:: WORKING DATA

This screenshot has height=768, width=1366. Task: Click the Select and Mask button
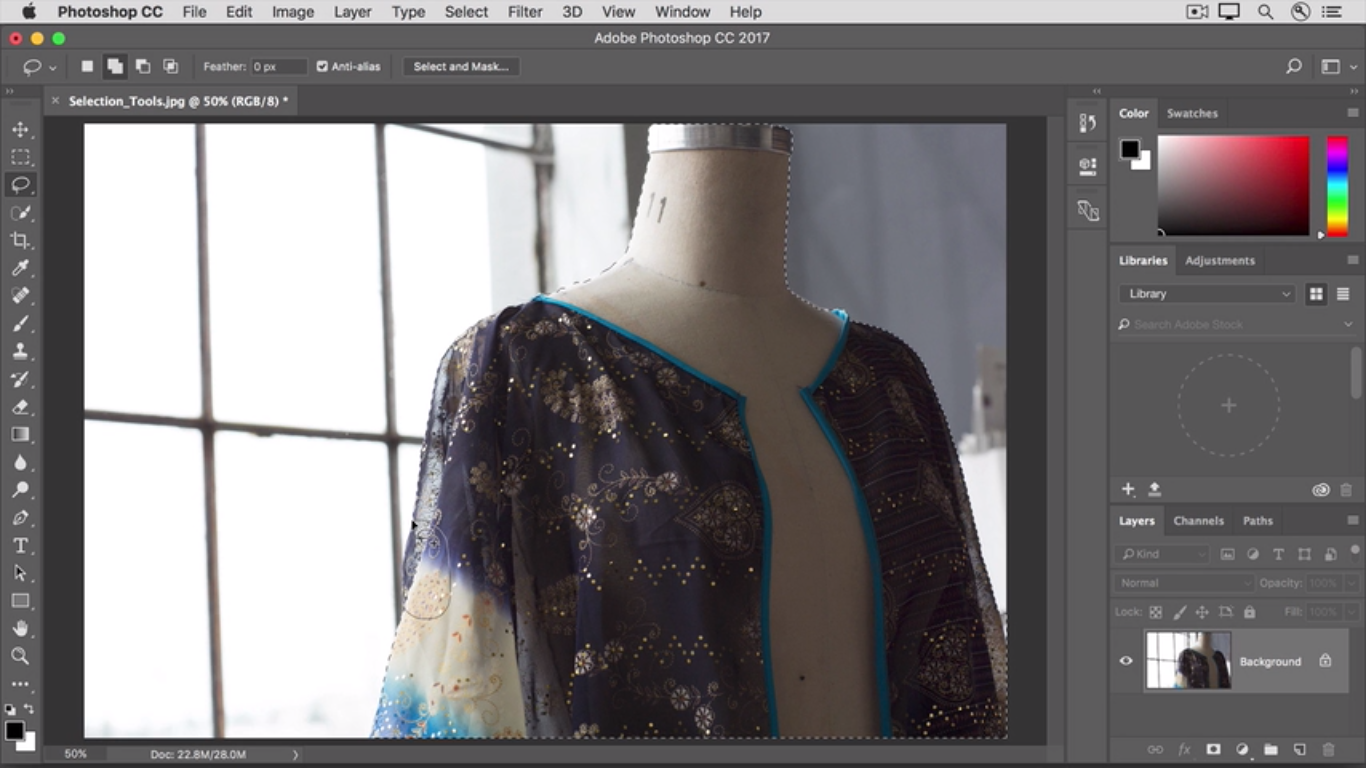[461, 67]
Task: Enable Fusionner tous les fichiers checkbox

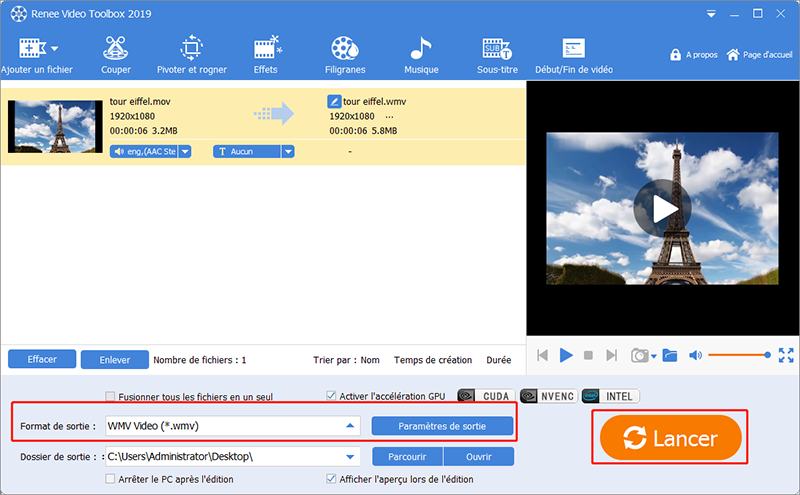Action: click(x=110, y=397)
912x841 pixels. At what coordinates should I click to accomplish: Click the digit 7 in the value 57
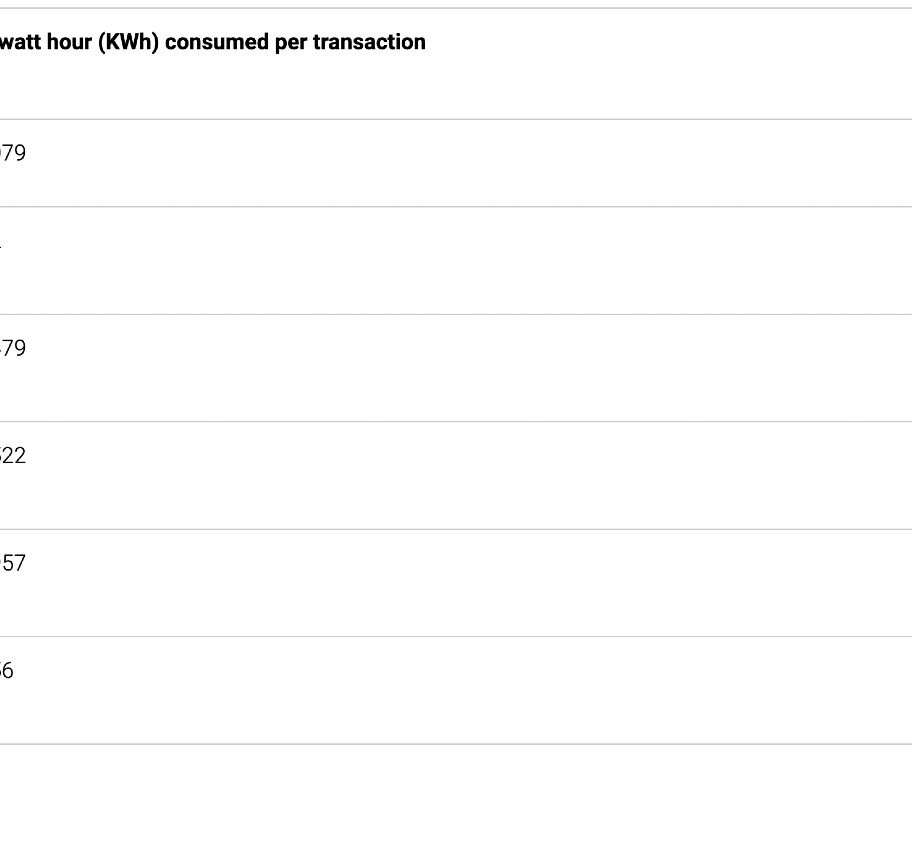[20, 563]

::::

WORK TO BE COMPLETED. Please substitute "position" for "coordinates" in the entries from the line containing "912x841 pixels. At" through the end of the entries, changing nothing else. Give back only those lines, without the pictures.

OUTPUT OF THE TASK.
912x841 pixels. At what position should I click to accomplish: Click the digit 7 in the value 57
[20, 563]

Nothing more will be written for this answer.